**WHAT YOU SHOULD DO**
Reproduce every line of the records below, requests included, and add -139 to each number in the answer coordinates. Leave the pictures out.

**PROVIDED RECORDS**
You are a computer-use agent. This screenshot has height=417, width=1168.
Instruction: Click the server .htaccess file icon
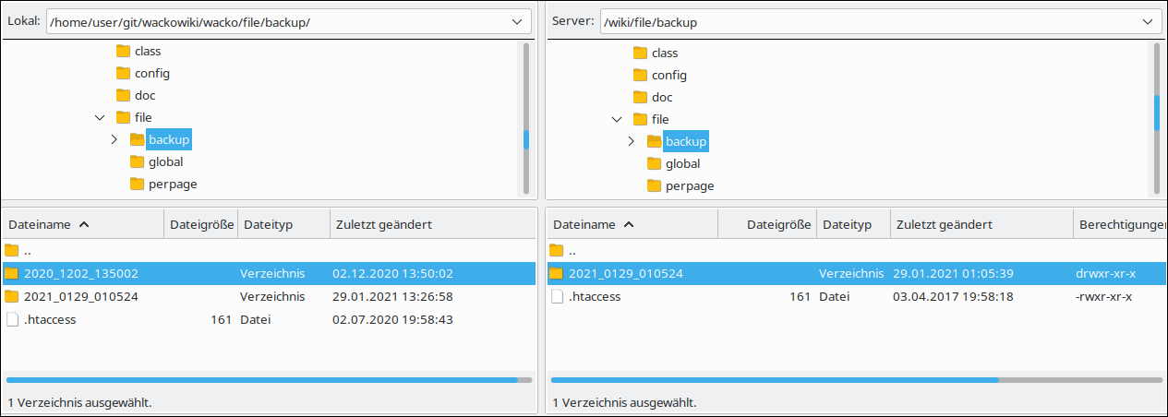point(557,296)
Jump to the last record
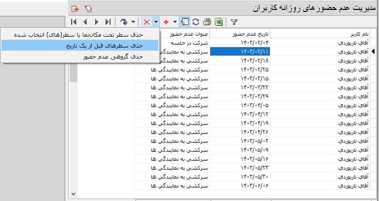 point(108,22)
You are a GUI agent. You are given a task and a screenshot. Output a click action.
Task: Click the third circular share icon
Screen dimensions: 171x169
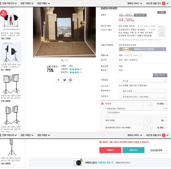70,80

**RESPONSE**
You are a computer-use agent. This screenshot has height=417, width=1168.
Instruction: Click the server .htaccess file icon
point(418,157)
Jump to the last record
 point(-31,-117)
You are a GUI agent. You are given a task and a screenshot. Output a click action.
Task: Click the third circular share icon
Screen dimensions: 171x169
-69,-59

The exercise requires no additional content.